Tips on Training When Cycling

Tips on Training When Cycling

In this article I’m going to go over some different training techniques I use depending on what I’m trying to do at that time. I will let you know whether my goal is weight gain, quality muscle gain, cutting or drying out the muscles.

To have an open mind on this subject is important. For a long time I was not open minded and didn’t want to change my approach in the gym. I guess you can say that, my approach was old school. Three or four sets, doing ten reps on the first and then adding weight from there, getting what I could for reps. I use to like maxing out for one rep also. This was the way I did it for a long time.

muscle building workout

I was never in federal prison before, so when I went, I didn’t know what to expect. I was praying that they had weights there because the county doesn’t have shit. You can do pushups and pullups off the steps, that’s really it. I was sent to Lewisburg camp in Pennsylvania. The gym was fucking awesome, I couldn’t believe it. It was beast mode as soon as I arrived. Then, only 2 months in on a 36 month bid they put me in the SHU for a cell phone. After 120 days in there my body was shot. I was sent to Allenwood to do the rest of my time and this is where I hooked up with some guys that were fighters to workout with. I thought I knew how to build my body and get strong. Guess what? I didn’t know half of what these guys knew. I got stronger than I ever was in my life in there with half the weights and equipment.

Over the rest of this article, I will share with you what they shared with me. Now obviously I wasn’t on any gear in prison because it would have cost a small fortune but these training techniques I still do now when cycling.

Tips for Building Quality Muscle and Cutting

Building quality muscle and cutting (ripped up from the floor up) is what I do. I don’t do the bulking phases anymore. It’s a waste for me at my age and like I said before, I’m not a big guy.

I will list some tips first for building quality muscle with no puffy water retention.

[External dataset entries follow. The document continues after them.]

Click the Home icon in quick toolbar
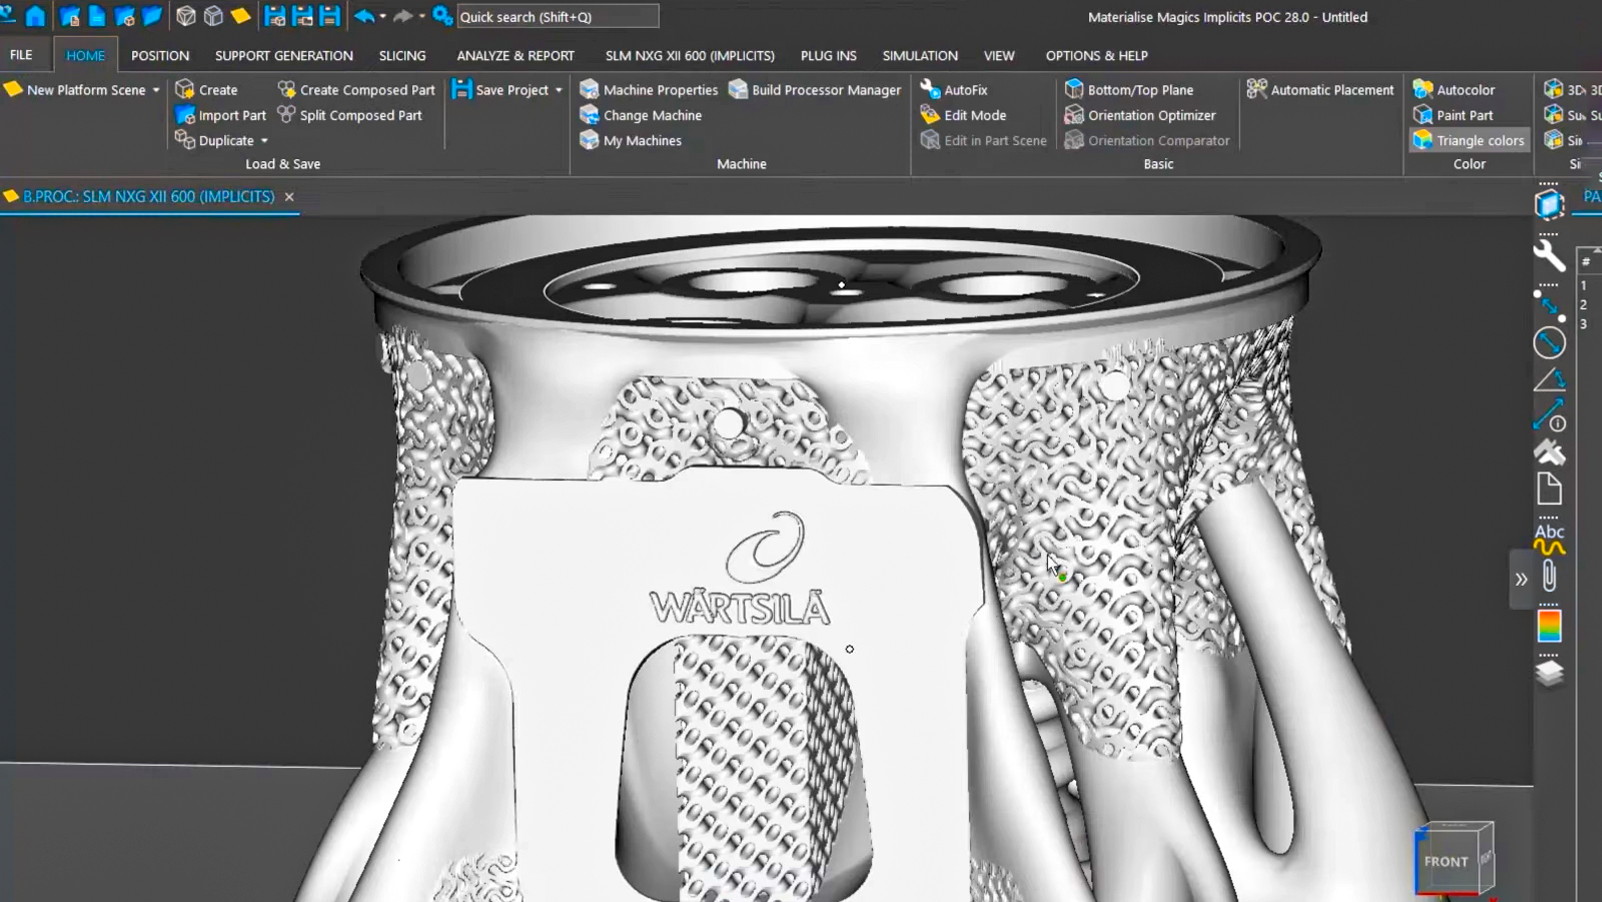 (36, 16)
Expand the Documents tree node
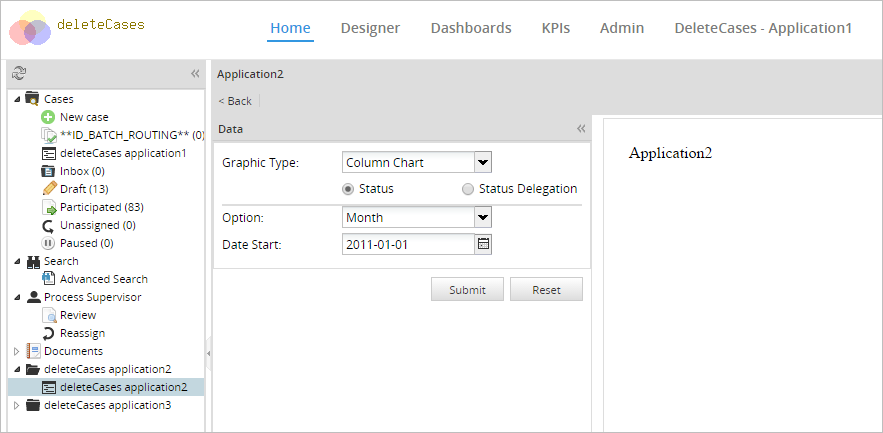This screenshot has height=433, width=883. [16, 351]
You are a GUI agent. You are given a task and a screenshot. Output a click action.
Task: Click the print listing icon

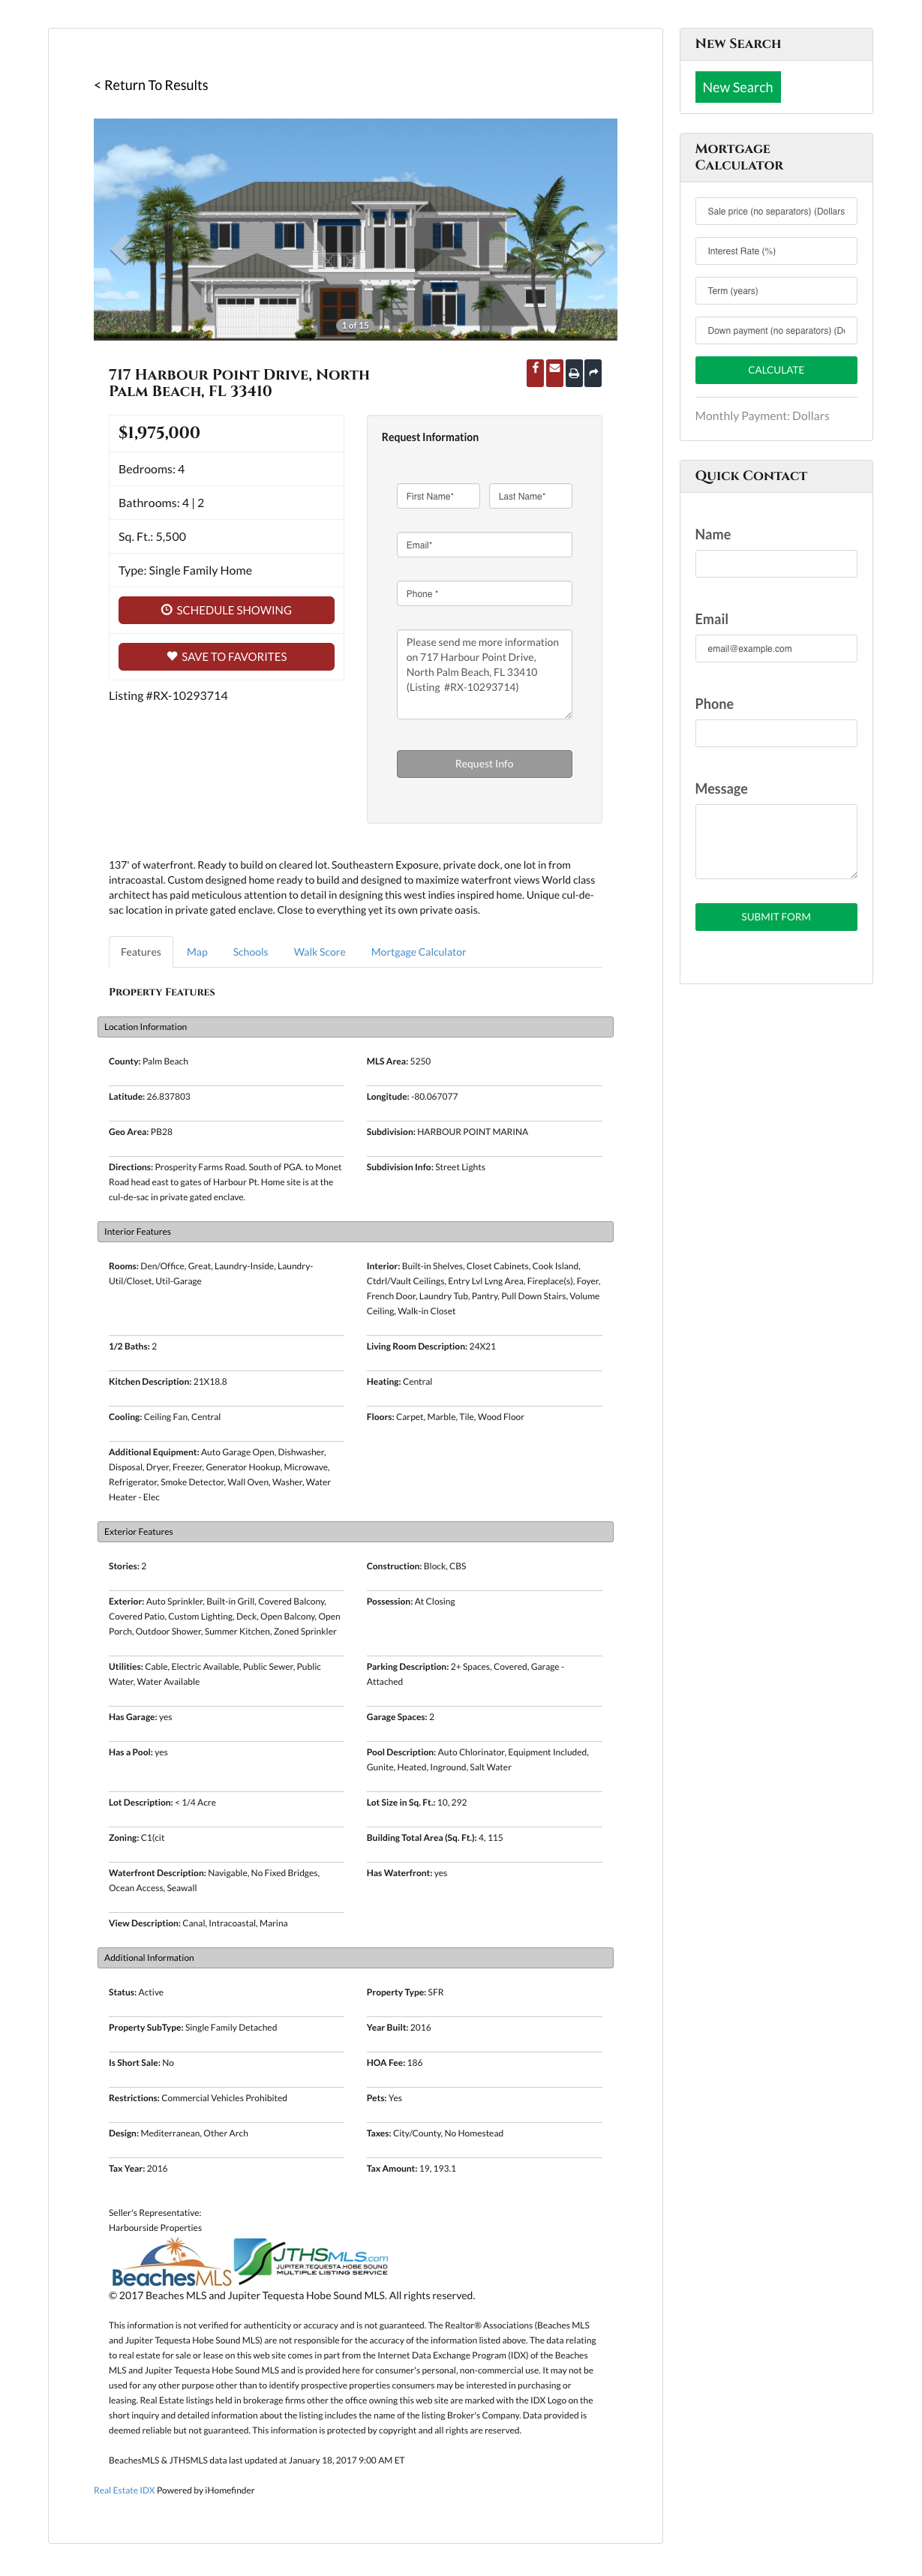point(574,373)
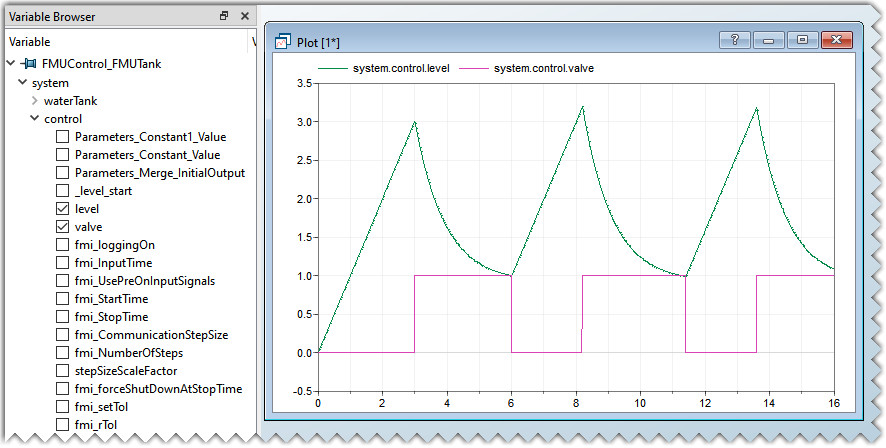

  1. Have your diet on point;
  2. Do more higher intensity workout;
  3. Pick a weight that you can just do for 20 reps with someone having to help you on the last few;
  4. Do the 20 rep plan for every muscle (Squats are awesome doing this) at one point last year I was going 5 sets of 20 reps with 315lbs. You force the legs to grow;
  5. I like doing cardio for around 30 to 50 mins everyday (not on leg day though);
  6. Use gear such as, Winstrol, Trenbolone, Masteron, Equipoise, Clenbuterol, always some Testosterone and or all of them together.
  7. Another thing is you got to move in the gym, leave the fucking phone in your car unless using it for music and if your pumping DMX, 2Pac or any other old school hip hop and it rings, call them back after your out of the gym. Personally, if I owned a gym, which I want to do some day soon, I’m going to refund people’s money and kick them out. There’s nothing worse than some idiot tying shit up because he or she is on the phone.

Conclusion

Change up the way you workout. Try doing the 20 reps for 6 weeks. You will get so much stronger and have much more muscle endurance. I’m only telling you this because I did it. These two fighters I met trained me like I never trained before. Our workouts were intense with very litter break in between sets.
Herschel Walker said it best in his book. He wrote “it doesn’t matter how long the workout is, what matters is the intensity of the workout”.